Acidosis can result in oxidative stress by generation of reactive oxygen species (ROS). Studies have shown that increased ROS could upregulate VEGF in retina and macrophages.25, 26 In this study, after retinas were incubated with antioxidants, the increased VEGF by mild acidification was completely inhibited; however, that produced by severe acidification, although was reduced to a great extent, was still higher than the normal. This reveals that, besides through oxidative stress, the mechanisms of increased production of VEGF by retinal acidification may include other factors, which is dependent on the severity of acidification. On the other hand, because we did not measure the production of ROS between each group, the still increased VEGF may be caused by more ROS production induced by severe acidification than that by mild acidification, which may not be removed completely by antioxidants.

VEGF and PEDF are both modulated by hypoxia.

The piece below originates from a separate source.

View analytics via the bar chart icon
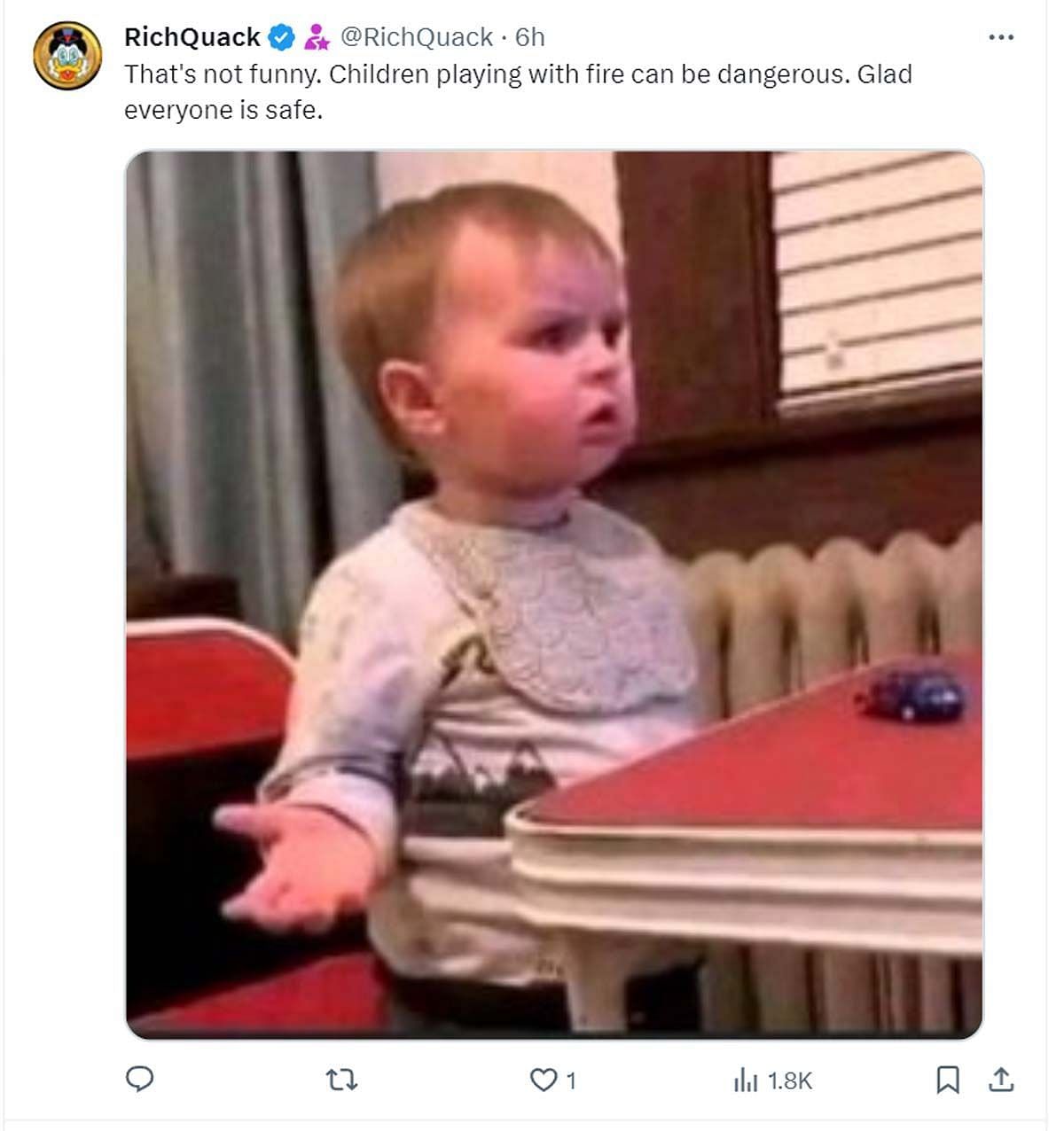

In contrast to VEGF, hypoxia decreases PEDF expression. PEDF loss was detected in the neovascularized ocular diseases, for example diabetic retinopathy and age-related macular degeneration.27 In this study, retinal acidification could increase production of PEDF mRNA and protein. When antioxidants were added and ROS was removed, PEDF was further increased. This means that the increased PEDF by acidification was not induced by oxidative stress; on the contrary, oxidative stress may inhibit PEDF expression in acidic condition. The mechanisms of induced PEDF by retinal acidification are unknown or may be protective to counteract the effects of increased VEGF.

It is well known that most ischemic retinal neovascularization models closely resemble ROP and are present in mice, but not in rats. Some ascribed this to the stable regulation of PEDF in hyperoxia-treated SD rats.28 In addition, experimental diabetic rats showed a loss of pericytes and thickening of the basement membrane of the retinal vessels, similar to the early morphological changes in human diabetic retinopathy, but never develop proliferative retinopathy. Recently, upregulated PEDF was reported in the spontaneously diabetic Torii rats, which was supposed to contribute to the scarcity of the retinal neovascularization.29 This study found that retinal acidification could increase the production of PEDF in SD rats, which may help to produce the low incidence of retinal neovascularization in SD rats. It is not identified whether the increased PEDF is determined by the characteristic species. Similar retinal structure and vascular network between rat and human make rat suitable to experiments for human retinal diseases. However, because of the difference between organ culture and in vivo experiment, results from this study are of limited usefulness to human retinal diseases. Despite increased VEGF and decreased PEDF found in the proliferative tissues of patients with hypoxic retinal diseases, the effects of retinal acidosis per se on the human tissues need further investigation.